Signed-off-by: Steven Rostedt (Google) <rostedt@goodmis.org>
---
kernel/trace/trace.h | 1 +
kernel/trace/trace_events_trigger.c | 56 +++++++++++++++++++++++++++--
2 files changed, 54 insertions(+), 3 deletions(-)
diff --git a/kernel/trace/trace.h b/kernel/trace/trace.h
index 5863800b1ab3..fd5a6daa6c25 100644
--- a/kernel/trace/trace.h
+++ b/kernel/trace/trace.h
@@ -1808,6 +1808,7 @@ struct event_trigger_data {
char *name;
struct list_head named_list;
struct event_trigger_data *named_data;
+ struct llist_node llist;
};
/* Avoid typos */
diff --git a/kernel/trace/trace_events_trigger.c b/kernel/trace/trace_events_trigger.c
index e5dcfcbb2cd5..16e3449f3cfe 100644
--- a/kernel/trace/trace_events_trigger.c
+++ b/kernel/trace/trace_events_trigger.c
@@ -6,26 +6,76 @@
*/
#include <linux/security.h>
+#include <linux/kthread.h>
#include <linux/module.h>
#include <linux/ctype.h>
#include <linux/mutex.h>
#include <linux/slab.h>
#include <linux/rculist.h>
+#include <linux/llist.h>
#include "trace.h"
static LIST_HEAD(trigger_commands);
static DEFINE_MUTEX(trigger_cmd_mutex);
+static struct task_struct *trigger_kthread;
+static struct llist_head trigger_data_free_list;
+static DEFINE_MUTEX(trigger_data_kthread_mutex);
+
+/* Bulk garbage collection of event_trigger_data elements */
+static int trigger_kthread_fn(void *ignore)
+{
+ struct event_trigger_data *data, *tmp;
+ struct llist_node *llnodes;
+
+ /* Once this task starts, it lives forever */
+ for (;;) {
+ set_current_state(TASK_INTERRUPTIBLE);
+ if (llist_empty(&trigger_data_free_list))
+ schedule();
+
+ __set_current_state(TASK_RUNNING);
+
+ llnodes = llist_del_all(&trigger_data_free_list);
+
+ /* make sure current triggers exit before free */
+ tracepoint_synchronize_unregister();
+
+ llist_for_each_entry_safe(data, tmp, llnodes, llist)
+ kfree(data);
+ }
+
+ return 0;
+}
+
void trigger_data_free(struct event_trigger_data *data)
{
if (data->cmd_ops->set_filter)
data->cmd_ops->set_filter(NULL, data, NULL);
- /* make sure current triggers exit before free */
- tracepoint_synchronize_unregister();
+ if (unlikely(!trigger_kthread)) {
+ guard(mutex)(&trigger_data_kthread_mutex);
+ /* Check again after taking mutex */
+ if (!trigger_kthread) {
+ struct task_struct *kthread;
+
+ kthread = kthread_create(trigger_kthread_fn, NULL,
+ "trigger_data_free");
+ if (!IS_ERR(kthread))
+ WRITE_ONCE(trigger_kthread, kthread);
+ }
+ }
+
+ if (!trigger_kthread) {
+ /* Do it the slow way */
+ tracepoint_synchronize_unregister();
+ kfree(data);
+ return;
+ }
- kfree(data);
+ llist_add(&data->llist, &trigger_data_free_list);
+ wake_up_process(trigger_kthread);
}
static inline void data_ops_trigger(struct event_trigger_data *data,
--
2.51.0
On Thu, 20 Nov 2025 15:56:02 -0500
Steven Rostedt <rostedt@kernel.org> wrote:
> From: Steven Rostedt <rostedt@goodmis.org>
>
> The event trigger data requires a full tracepoint_synchronize_unregister()

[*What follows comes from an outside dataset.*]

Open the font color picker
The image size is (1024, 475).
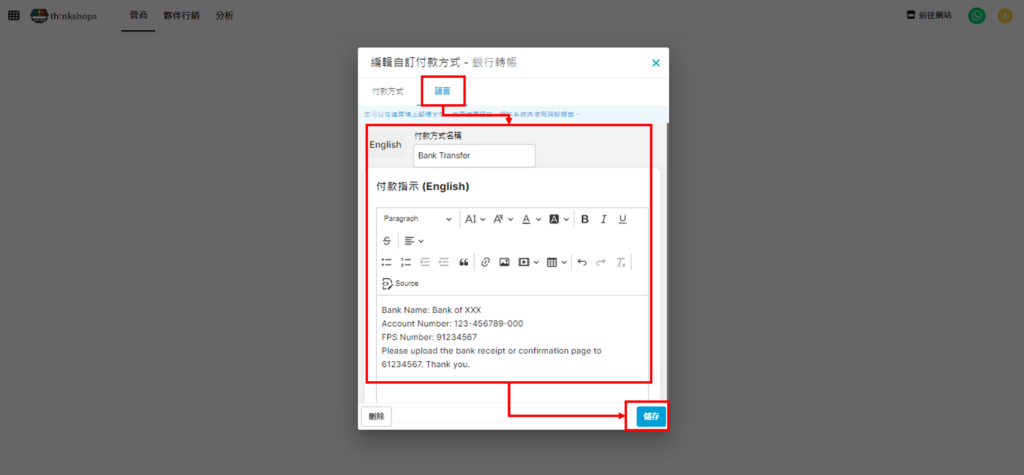pos(530,219)
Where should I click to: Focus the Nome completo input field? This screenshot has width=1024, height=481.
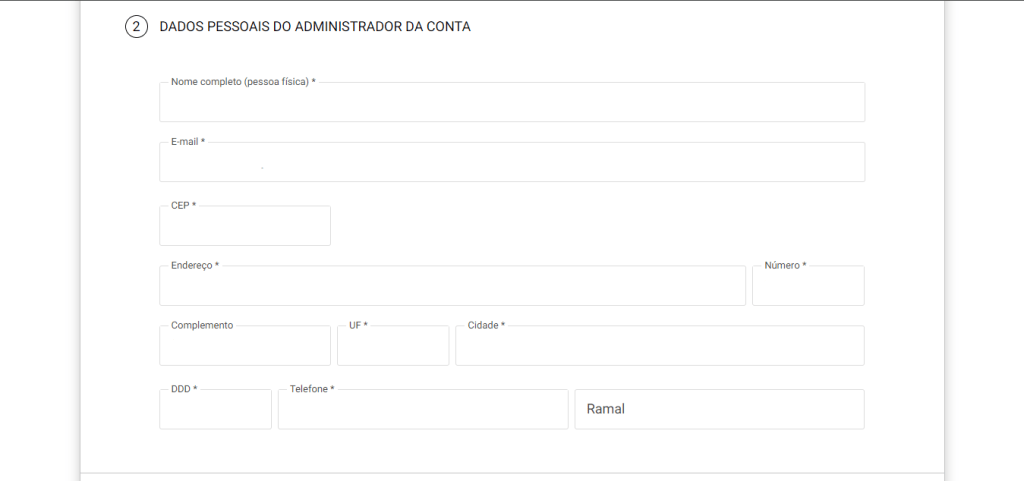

> call before freeing. That call can take 100s of milliseconds to complete.
> In order to allow for bulk freeing of the trigger data, it can not call
> the tracepoint_synchronize_unregister() for every individual trigger data
> being free.
>
> Create a kthread that gets created the first time a trigger data is freed,
> and have it use the lockless llist to get the list of data to free, run
> the tracepoint_synchronize_unregister() then free everything in the list.
>
> By freeing hundreds of event_trigger_data elements together, it only
> requires two runs of the synchronization function, and not hundreds of
> runs. This speeds up the operation by orders of magnitude (milliseconds
> instead of several seconds).
>
I have some nitpicks, but basically looks good to me.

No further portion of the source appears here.